Loan participations: Another way for credit unions to grow their loan portfolio is through participations. Participations also allow credit unions to manage concentration risks, diversify their portfolio, and stay within the restrictions of their member business lending cap. Here are a few ways an active participation loan program can help:

As a lead lender, you can tap a robust network of hundreds of credit unions to meet your member’s borrowing needs, even if the request is above your loans-to-one-member policy limit or the loan amount is outside your risk appetite. The lead lender is required to keep just 10% of the loan on its books, enabling you to sell off up to 90% of the loan to one or more participating lenders. The lead lender maintains the member relationship and handles all loan servicing, typically in exchange for a fee assessed to the participating credit unions. Participation servicing can be outsourced if the lead lender does not have the system capabilities to handle the potentially complex record-keeping.

If your credit union desires to be a participating lender, you select only those deals that fit your policy and risk appetite.

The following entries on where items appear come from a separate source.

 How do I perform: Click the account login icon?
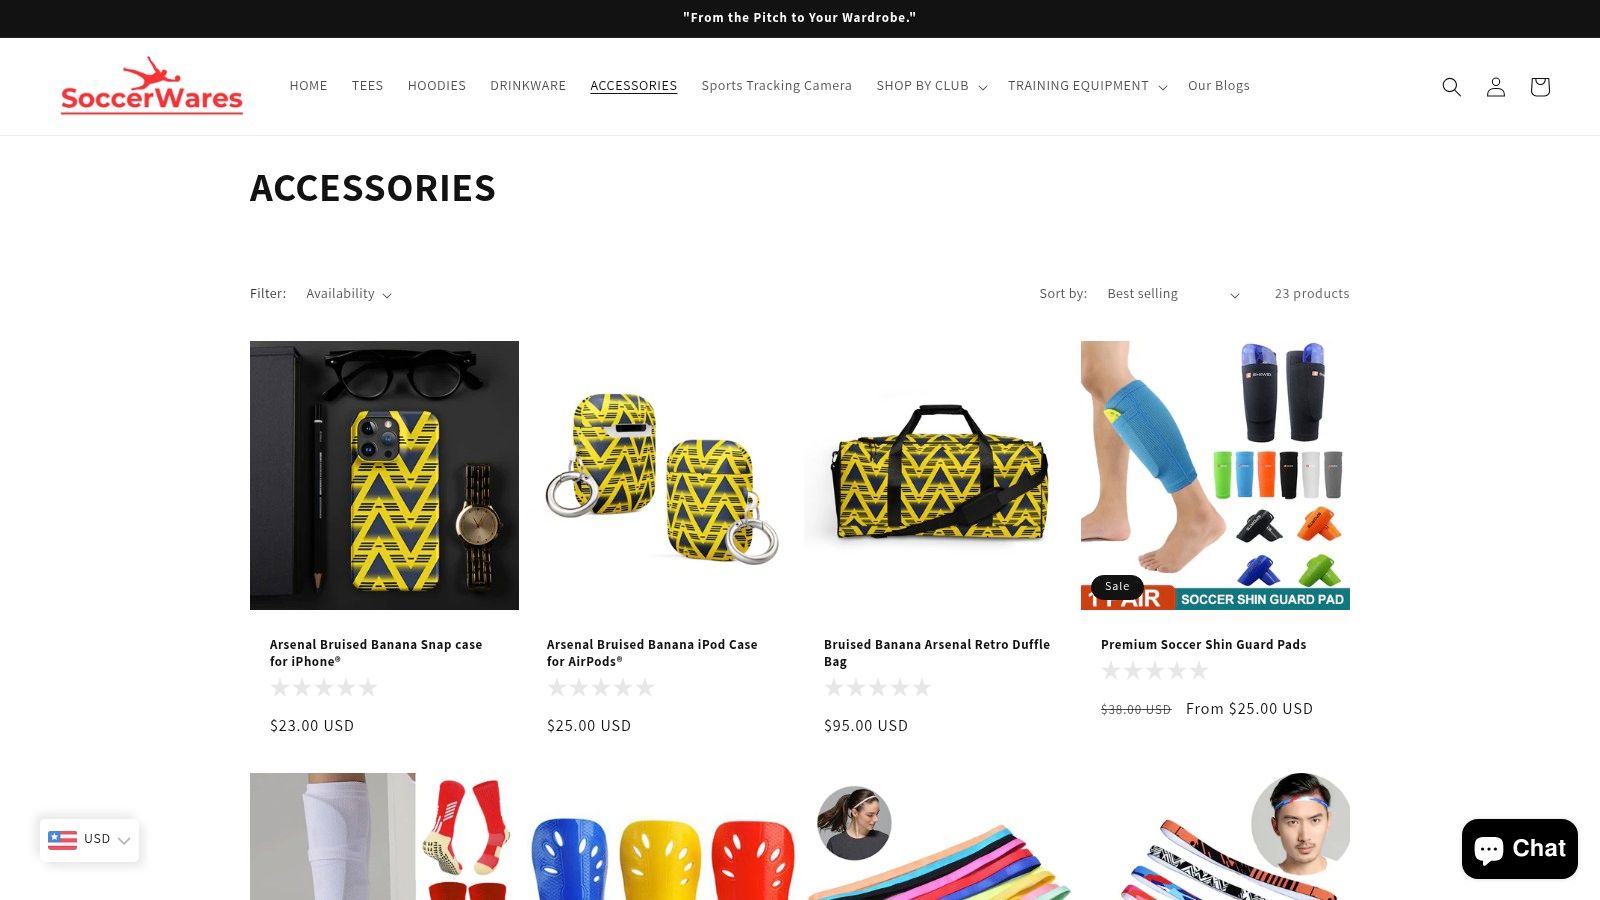[x=1495, y=87]
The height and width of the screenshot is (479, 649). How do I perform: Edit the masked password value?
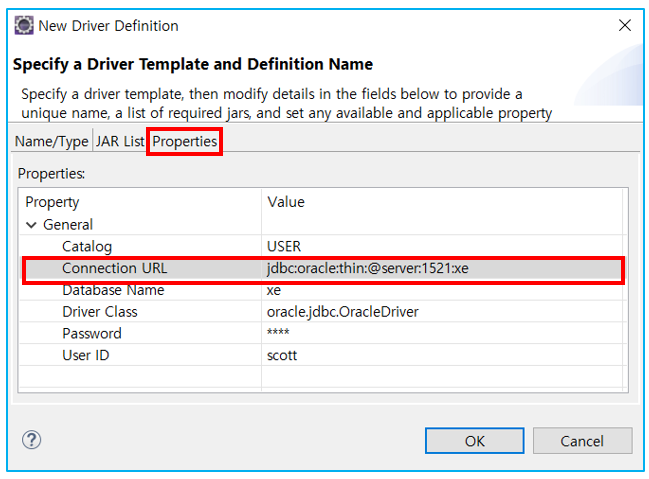click(278, 332)

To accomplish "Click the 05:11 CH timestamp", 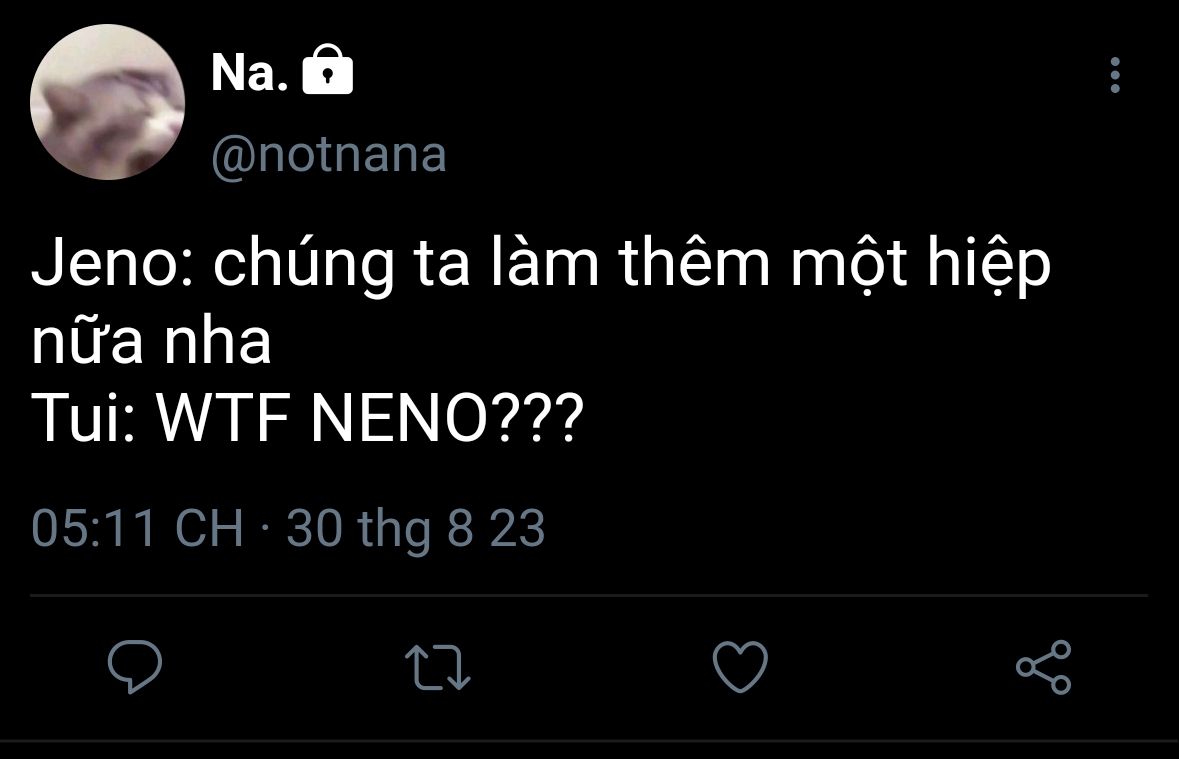I will [137, 528].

From a regulatory standpoint, as long as the borrower is a member of the credit union taking the lead position, any credit union anywhere in the country may choose to participate. In addition, as of the NCUA’s recent regulatory changes, purchased non-member loan participations no longer count toward a credit union’s MBL cap, so you can grow and diversify your commercial portfolio while continuing to serve your own business members unencumbered.

The key to a successful participation program is having access to a robust, active network of buying and selling credit unions. This can be challenging for individual credit unions. Fortunately, several CUSOs have established regional and national participation networks, handling much of the upfront due diligence and providing more confidence for credit unions. Some also help market the transaction, select the right fit between lead and participating lenders based on policy limitations, risk appetite and field of membership considerations, and provide solid guidance based on years of experience with hundreds of transactions in multiple markets.

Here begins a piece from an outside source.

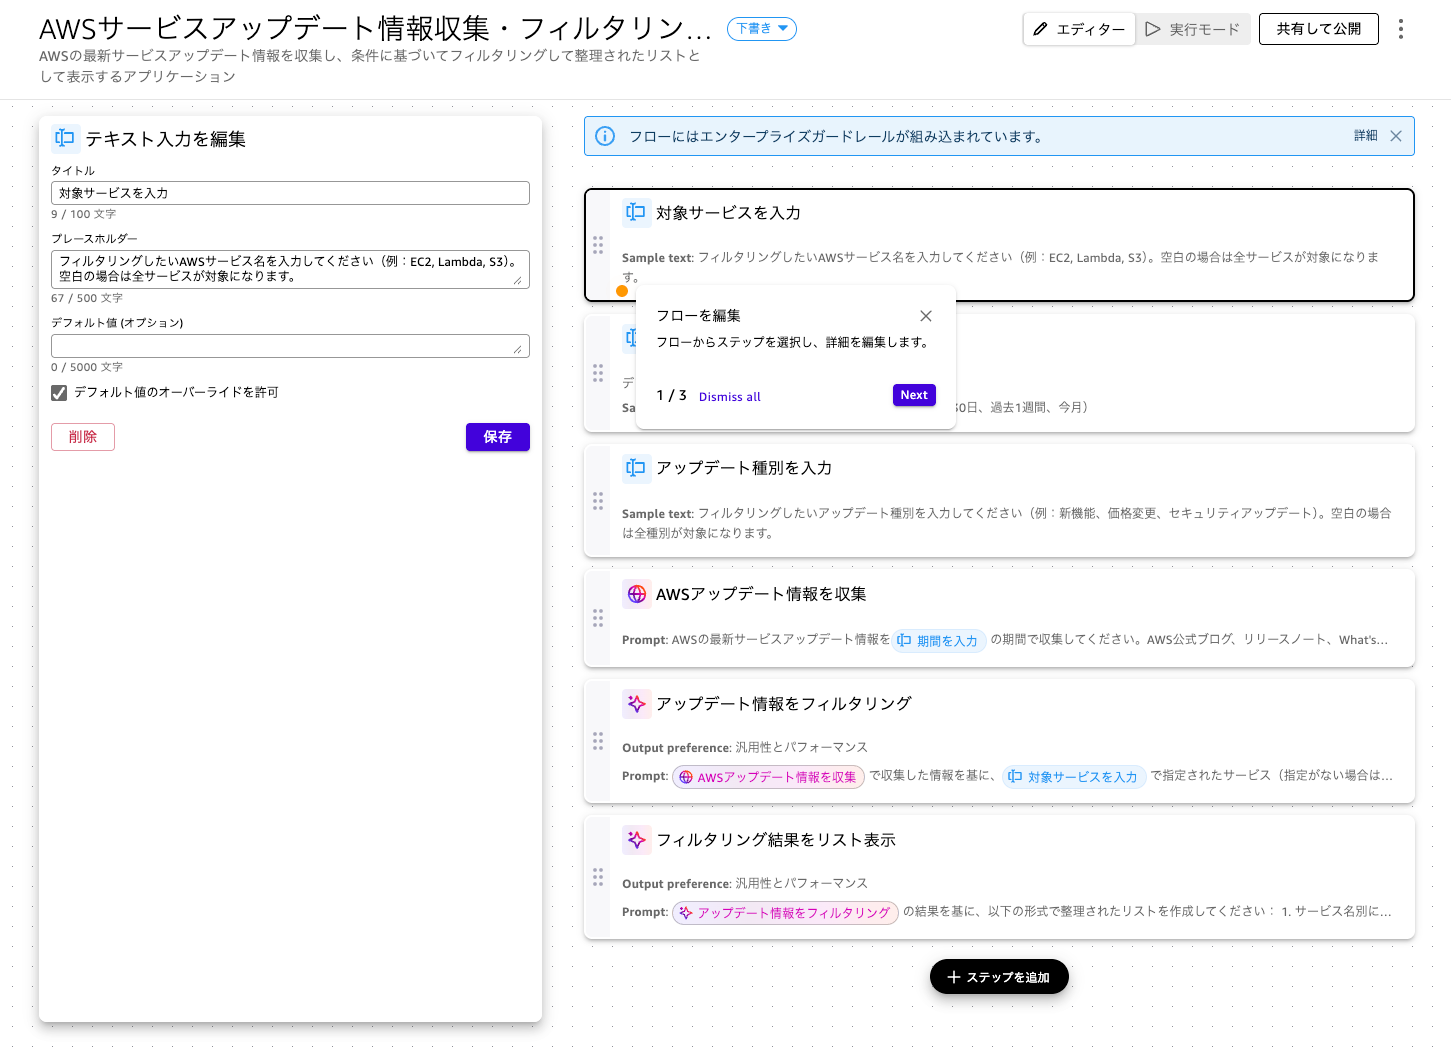Toggle デフォルト値のオーバーライドを許可 checkbox

(x=60, y=393)
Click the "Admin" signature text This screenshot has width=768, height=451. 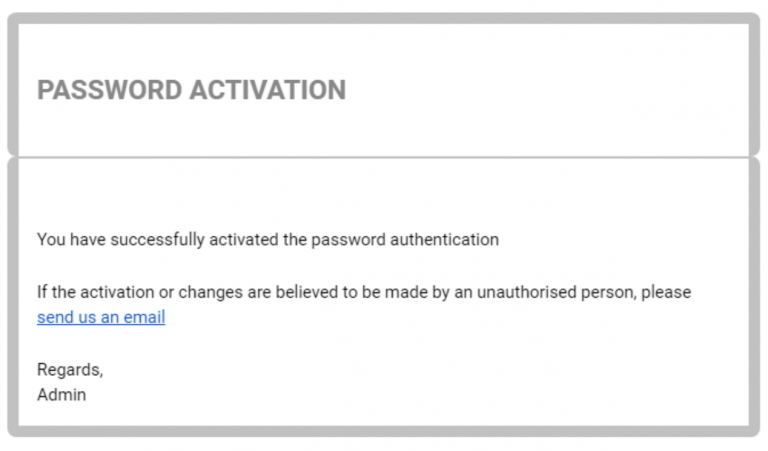coord(61,395)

Correspondent lending: A third option for credit unions looking for help in managing and diversifying their loan portfolio is through correspondent lending relationships with qualified wholesaler lenders. Through a correspondent lender program, credit unions can offer competitive financing rates and terms to members that have specialized, relatively complex needs without taking on additional credit risk. Such a program also helps credit unions minimize concentration risks by moving policy-limited asset classes off the balance sheet.

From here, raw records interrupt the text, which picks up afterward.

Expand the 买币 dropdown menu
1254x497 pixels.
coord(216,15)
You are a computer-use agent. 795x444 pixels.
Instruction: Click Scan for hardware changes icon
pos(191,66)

So how does correspondent lending work?

If your credit union is a member of a CUSO that offers a correspondent lender program, it’s easy to get started. Typically, there is no cost for credit unions to join the program and the CUSO provides all marketing materials to promote the service. The credit union’s loan officers are responsible for identifying potential opportunities and passing them on to the CUSO, which then works directly with the wholesale lender and the member. Once the deal is closed, your credit union receives a finder’s fee, typically a percentage of the total loan amount.

It’s important to remember that if your credit union is looking to grow its commercial loan portfolio, reduce concentration risk, and provide your business members with the options they need, you have alternatives. Talk to your business services CUSO about leveraging the power of the credit union network to achieve all your goals.